While living and working aboard the space station, the Expedition 50 crew members contributed to hundreds of experiments in biology, biotechnology, physical science and Earth science aboard the world-class orbiting laboratory. For example, the Microgravity Expanded Stem Cells investigation had crew members observe cell growth and other characteristics in microgravity. Results from this investigation could lead to the treatment of diseases and injury in space, and provide a way to improve stem cell production for medical therapies on Earth.
The Tissue Regeneration-Bone Defect study, a U.S. National Laboratory investigation sponsored by the Center for the Advancement of Science in Space (CASIS) and the U.S. Army Medical Research and Materiel Command, studied what prevents vertebrates, such as rodents and humans, from regenerating lost bone and tissue, and how microgravity conditions impact the process. Results will provide a new understanding of the biological reasons behind a human’s inability to regrow a lost limb at the wound site, and could lead to new treatment options for the more than 30 percent of the patient population who do not respond to current options for chronic, non-healing wounds.
During his time on the orbital complex, Kimbrough ventured outside the confines of the space station for four spacewalks. During the first two in January, Kimbrough installed adapter plates and hooked up electrical connections for six new lithium-ion batteries on the space station.
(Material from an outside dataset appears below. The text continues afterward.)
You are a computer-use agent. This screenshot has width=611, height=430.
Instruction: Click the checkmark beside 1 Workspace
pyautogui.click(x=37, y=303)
The new lithium-ion batteries and adapter plates replaced nine nickel-hydrogen batteries used on the station to store electrical energy generated by the station’s solar arrays. Kimbrough also took part in two spacewalks in March, completing a variety of tasks including work to disconnect and then setup Pressurized Mating Adapter-3 following its robotic move, install two upgraded computer relay boxes on the station’s truss and install shields and covers on several external station locations.
The returning crew members also welcomed four cargo spacecraft delivering several tons of supplies and research experiments. Orbital ATK’s Cygnus spacecraft arrived to the station, shortly after the crew in October, delivering supplies to the orbiting laboratory. The sixth Japanese H-II Transfer Vehicle launched to the station in December and delivered new lithium-ion batteries that were installed during a combination of robotics and spacewalks. A SpaceX Dragon cargo resupply spacecraft arrived to the station in February. A Russian ISS Progress cargo spacecraft also docked to the station in February.
Kimbrough now has spent 189 days in space on two flights. Borisenko now has 337 days in space on two flights. Ryzhikov logged 173 days in space on his first flight.
Expedition 51 continues operating the station, with NASA astronaut Peggy Whitson in command. Along with her crewmates Oleg Novitskiy of Roscosmos and Thomas Pesquet of ESA (European Space Agency), the three-person crew will operate the station until the arrival of two new crew members. NASA’s Jack Fischer and Fyodor Yurchikhin of Roscosmos are scheduled to launch Thursday, April 20 from Baikonur, Kazakhstan.